As bandeiras dos principais partidos hoje não são mais que grifes políticas: brilha mais aos holofotes quem estiver no PT ou no PSDB, apita entre estes quem está no PMDB ou DEM, e o resto se espreme entre no máximo mais 10 partidos. Não há nem mesmo ideologias políticas suficientes para dar conta de tanto partido que o nosso sistema abriga. O Fundo partidário, no entanto, justifica a existência de todos.

Vai daí que temos a esdrúxula aliança do PT paulistano com Maluf, que comprometeu inclusive, sua feliz aliança com um dos símbolos de integridade do partido, Luíza Erundina, hoje no PSB. Ambos representam a morada da ideologia dos nossos tempos: a ideologia do indivíduo em quem se vota - a despeito de seu partido.

"A gente vai conseguir um bom tempo de TV, e ..."

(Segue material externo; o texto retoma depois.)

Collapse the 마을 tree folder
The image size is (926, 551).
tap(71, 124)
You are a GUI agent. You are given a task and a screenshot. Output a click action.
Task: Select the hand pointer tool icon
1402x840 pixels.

O cálculo político não é complexo. O eleitorado paulistano é udenista: opositor do que considera populista, conservador, crê no mito da segurança pública via repressão, tem aversão à corrupção (sobretudo a que supostamente enriqueça os candidatos opositores) e desenvolvimentista. Maluf é a síntese prefeita dessa ideologia, tem uma frase de efeito pra cada pré-requisito. E mesmo chafurdado em denúncias, e mesmo depois do Pitta, ainda influencia em boa parte do voto "bandeirante".

Se saísse candidato hoje, uns bons 8% ficariam com o Maluf. Nada, nada, dá uma briga por um terceiro ou quarto lugar. Isso não faz jus ao currículo do Dr. Paulo, muito menos à necessária renuncia ao cargo de deputado federal para entrar em campanha. Por outro lado, a chance de voltar a fazer parte do executivo, dos holofotes, e a doce voz de Lula devem ter feito Maluf repensar seu ostracismo.

Talvez Haddad não consiga abranger os votos de todos os simpatizantes do Maluf. Mas este é um eleitorado que jamais votaria no PT. Para além dos minutos de TV, Haddad tira votos do Russomano (hoje no PRB, seu 5º partido), que são votos ainda em disputa. Vale ressaltar, a amizade entre Maluf e Russomano é a igual a de Alckmin e Serra. Realpolitik no seu estado mais transparente, pois.

Já Luíza Erundina (PSB) é uma espécie em extinção. A ex-prefeita de São Paulo praticou o tal Realpolitk ao entrar no governo de Itamar, oposição clássica de seu partido, mas convenhamos, os tempos eram tão outros que foi substituída por um militar. Foi um movimento de autonomia, em oposição ao seu partido, talvez precipitado, inclusive, por tão pouco que durou. Hoje, ao abrir mão de montar a chapa com Haddad, ela novamente personaliza sua ideologia própria, e paga o preço por sua coerência.

"o que você achou da proposta, Deputada?" 

Apesar de decepcionado, o eleitorado petista deve manter seu voto. O que não está sendo mantida é a identidade do PT. O partido escolheu usar as armas do inimigo para vencer a batalha, às custas de sua história e identidade. O que não é muito diferente de assumir extinção do projeto original, ou o que restava dele, e ainda interessava Erundina.